Selon plusieurs témoins présents sur les lieux, le policier, identifié sous le nom de Sindika, aurait tiré un coup de feu en l’air au cours de la dispute. Le tir serait intervenu alors que l’agent procédait à des contrôles routiers et avait déjà immobilisé plusieurs motocyclistes.
D’après les mêmes témoignages, des passagers auraient interpellé le policier, dénonçant ce qu’ils considéraient comme des tracasseries routières. La situation aurait alors dégénéré avant que l’agent ne fasse usage de son arme à feu. Une passagère aurait notamment été exposée au danger au moment du tir, sans qu’aucune victime par balle ne soit signalée dans les informations disponibles.
Toujours selon les témoins, le policier aurait également prononcé en swahili l’expression « Basi cheze na miye », comprise comme une injonction à ne pas plaisanter avec lui et à remettre de l’argent. Cette déclaration est rapportée dans le contexte de l’altercation, mais n’a pas fait l’objet d’une confirmation officielle.
Alertée par l’incident, la société civile du groupement Baswagha-Madiwe a vivement condamné le comportement attribué à l’agent. Par la voix de son rapporteur, Tchetche Aliamini, cette structure demande aux autorités compétentes de prendre des mesures contre le policier concerné.
La société civile réclame notamment son interpellation et sa comparution devant la justice militaire pour des faits qu’elle qualifie de « dissipation de munitions de guerre ». Cette qualification relève toutefois, à ce stade, de la position exprimée par cette organisation et devra être établie par les autorités judiciaires compétentes.
Au-delà de cet incident, la société civile de Baswagha-Madiwe renouvelle ses critiques à l’égard du fonctionnement de la Police de circulation routière dans le groupement. Elle dénonce des pratiques qu’elle assimile à des tracasseries répétées et estime que la présence de ces agents ne contribue pas suffisamment, selon elle, à améliorer les conditions de circulation ou la sécurité des usagers.
La structure demande ainsi le retrait des éléments de la Police de circulation routière du groupement, considérant qu’ils n’apporteraient pas, dans les conditions actuelles, une contribution jugée positive à la population. Cette revendication intervient dans un contexte où les relations entre usagers de la route et agents chargés du contrôle routier demeurent parfois tendues dans plusieurs zones de la région.

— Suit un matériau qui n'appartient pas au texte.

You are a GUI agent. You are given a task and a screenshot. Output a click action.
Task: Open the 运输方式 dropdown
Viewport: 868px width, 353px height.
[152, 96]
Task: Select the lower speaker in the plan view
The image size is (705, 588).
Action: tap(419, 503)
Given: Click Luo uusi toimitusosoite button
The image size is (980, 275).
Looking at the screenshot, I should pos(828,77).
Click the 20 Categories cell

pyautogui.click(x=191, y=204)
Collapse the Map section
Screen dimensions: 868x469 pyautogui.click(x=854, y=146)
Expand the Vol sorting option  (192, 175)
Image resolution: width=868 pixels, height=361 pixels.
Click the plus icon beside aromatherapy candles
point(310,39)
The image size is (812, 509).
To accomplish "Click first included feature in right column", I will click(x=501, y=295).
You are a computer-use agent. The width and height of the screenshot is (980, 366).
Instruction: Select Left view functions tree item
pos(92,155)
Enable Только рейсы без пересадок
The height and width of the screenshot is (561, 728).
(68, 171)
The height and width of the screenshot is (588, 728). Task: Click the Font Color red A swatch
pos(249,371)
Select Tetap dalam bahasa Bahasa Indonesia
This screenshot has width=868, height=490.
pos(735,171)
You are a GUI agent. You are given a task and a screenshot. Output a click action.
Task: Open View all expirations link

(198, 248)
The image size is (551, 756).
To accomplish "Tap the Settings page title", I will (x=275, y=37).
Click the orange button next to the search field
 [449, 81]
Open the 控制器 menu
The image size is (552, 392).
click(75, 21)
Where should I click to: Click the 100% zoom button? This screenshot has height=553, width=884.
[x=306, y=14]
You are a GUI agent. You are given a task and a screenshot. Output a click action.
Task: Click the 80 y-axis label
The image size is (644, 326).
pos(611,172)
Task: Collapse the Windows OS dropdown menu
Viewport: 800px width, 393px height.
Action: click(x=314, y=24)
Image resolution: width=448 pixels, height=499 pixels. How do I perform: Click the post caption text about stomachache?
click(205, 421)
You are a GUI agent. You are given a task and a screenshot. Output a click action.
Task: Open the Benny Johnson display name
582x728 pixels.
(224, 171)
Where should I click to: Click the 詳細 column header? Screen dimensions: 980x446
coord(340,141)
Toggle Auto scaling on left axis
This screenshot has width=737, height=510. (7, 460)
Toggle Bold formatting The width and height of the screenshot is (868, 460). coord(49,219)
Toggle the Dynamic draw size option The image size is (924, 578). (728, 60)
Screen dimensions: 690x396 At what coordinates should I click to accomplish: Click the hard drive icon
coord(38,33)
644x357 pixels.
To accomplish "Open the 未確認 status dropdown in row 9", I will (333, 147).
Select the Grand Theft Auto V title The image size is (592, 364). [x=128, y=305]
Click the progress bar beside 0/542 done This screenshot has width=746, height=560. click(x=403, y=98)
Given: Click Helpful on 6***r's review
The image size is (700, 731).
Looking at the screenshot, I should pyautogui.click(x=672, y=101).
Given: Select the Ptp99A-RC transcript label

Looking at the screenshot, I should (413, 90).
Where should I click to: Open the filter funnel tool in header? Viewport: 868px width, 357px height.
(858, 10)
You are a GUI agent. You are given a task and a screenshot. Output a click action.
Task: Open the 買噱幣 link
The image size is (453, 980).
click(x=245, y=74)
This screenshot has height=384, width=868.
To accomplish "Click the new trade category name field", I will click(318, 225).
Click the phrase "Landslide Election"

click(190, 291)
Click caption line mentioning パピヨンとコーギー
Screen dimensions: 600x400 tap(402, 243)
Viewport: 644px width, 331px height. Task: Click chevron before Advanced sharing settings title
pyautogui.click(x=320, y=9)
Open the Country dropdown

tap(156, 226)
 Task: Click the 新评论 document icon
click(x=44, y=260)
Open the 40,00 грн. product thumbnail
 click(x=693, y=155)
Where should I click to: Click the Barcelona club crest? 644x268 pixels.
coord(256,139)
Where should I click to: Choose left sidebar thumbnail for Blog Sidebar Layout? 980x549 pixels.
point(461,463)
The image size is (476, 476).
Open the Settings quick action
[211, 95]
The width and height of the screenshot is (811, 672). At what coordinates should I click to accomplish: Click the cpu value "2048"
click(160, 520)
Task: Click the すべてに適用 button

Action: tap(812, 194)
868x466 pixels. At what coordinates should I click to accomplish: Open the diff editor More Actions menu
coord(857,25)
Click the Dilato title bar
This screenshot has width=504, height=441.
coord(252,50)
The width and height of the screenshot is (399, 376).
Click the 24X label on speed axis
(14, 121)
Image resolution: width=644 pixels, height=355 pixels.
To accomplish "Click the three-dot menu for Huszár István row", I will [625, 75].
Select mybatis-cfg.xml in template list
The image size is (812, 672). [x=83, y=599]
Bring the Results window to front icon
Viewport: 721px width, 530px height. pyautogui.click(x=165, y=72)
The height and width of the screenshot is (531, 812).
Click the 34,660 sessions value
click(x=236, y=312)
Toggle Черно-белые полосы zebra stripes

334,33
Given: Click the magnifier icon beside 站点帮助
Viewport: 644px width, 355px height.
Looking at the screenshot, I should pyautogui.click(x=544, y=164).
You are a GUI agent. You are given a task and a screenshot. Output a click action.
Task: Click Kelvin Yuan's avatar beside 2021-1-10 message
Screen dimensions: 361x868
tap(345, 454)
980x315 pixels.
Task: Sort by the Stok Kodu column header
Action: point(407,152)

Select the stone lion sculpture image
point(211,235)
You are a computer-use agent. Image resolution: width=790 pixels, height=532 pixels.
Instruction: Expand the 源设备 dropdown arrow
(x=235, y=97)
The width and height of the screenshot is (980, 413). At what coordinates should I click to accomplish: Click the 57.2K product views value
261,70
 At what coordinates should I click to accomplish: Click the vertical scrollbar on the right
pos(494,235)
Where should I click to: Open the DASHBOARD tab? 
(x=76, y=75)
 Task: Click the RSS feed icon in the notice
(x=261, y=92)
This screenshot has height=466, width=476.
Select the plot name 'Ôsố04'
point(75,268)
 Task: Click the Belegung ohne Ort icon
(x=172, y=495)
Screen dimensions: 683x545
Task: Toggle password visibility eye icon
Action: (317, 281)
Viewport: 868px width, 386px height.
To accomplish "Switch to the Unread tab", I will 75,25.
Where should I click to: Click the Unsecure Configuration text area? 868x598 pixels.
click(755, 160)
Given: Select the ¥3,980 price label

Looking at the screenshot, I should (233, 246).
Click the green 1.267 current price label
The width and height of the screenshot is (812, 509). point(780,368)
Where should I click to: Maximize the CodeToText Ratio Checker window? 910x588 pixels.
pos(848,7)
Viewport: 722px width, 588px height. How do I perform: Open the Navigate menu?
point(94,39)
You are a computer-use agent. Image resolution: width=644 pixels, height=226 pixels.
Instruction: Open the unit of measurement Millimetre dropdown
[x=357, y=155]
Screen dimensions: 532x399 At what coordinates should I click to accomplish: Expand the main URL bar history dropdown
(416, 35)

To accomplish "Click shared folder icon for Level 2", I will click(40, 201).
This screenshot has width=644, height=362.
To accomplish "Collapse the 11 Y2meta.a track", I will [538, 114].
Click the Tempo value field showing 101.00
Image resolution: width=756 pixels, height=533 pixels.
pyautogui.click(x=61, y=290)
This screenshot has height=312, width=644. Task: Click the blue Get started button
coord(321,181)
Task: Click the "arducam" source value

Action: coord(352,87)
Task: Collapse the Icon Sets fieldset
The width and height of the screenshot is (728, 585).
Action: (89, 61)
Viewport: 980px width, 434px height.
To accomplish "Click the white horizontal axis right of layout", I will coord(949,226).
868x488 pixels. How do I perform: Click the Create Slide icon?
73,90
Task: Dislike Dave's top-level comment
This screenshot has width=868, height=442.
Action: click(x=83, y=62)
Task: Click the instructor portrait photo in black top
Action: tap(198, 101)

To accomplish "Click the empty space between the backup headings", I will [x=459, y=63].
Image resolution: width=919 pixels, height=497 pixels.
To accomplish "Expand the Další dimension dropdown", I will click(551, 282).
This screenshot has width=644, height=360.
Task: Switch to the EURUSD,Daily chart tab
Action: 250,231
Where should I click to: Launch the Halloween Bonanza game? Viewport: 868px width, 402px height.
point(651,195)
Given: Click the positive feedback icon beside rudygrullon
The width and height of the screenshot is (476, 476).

Aucune réaction officielle des responsables de la Police de circulation routière ou des autorités administratives et judiciaires compétentes n’a, à ce stade, été rapportée concernant le tir signalé à Mangato. Une éventuelle enquête devrait notamment permettre d’établir les circonstances exactes de l’incident, l’usage de l’arme et les responsabilités zéventuelles.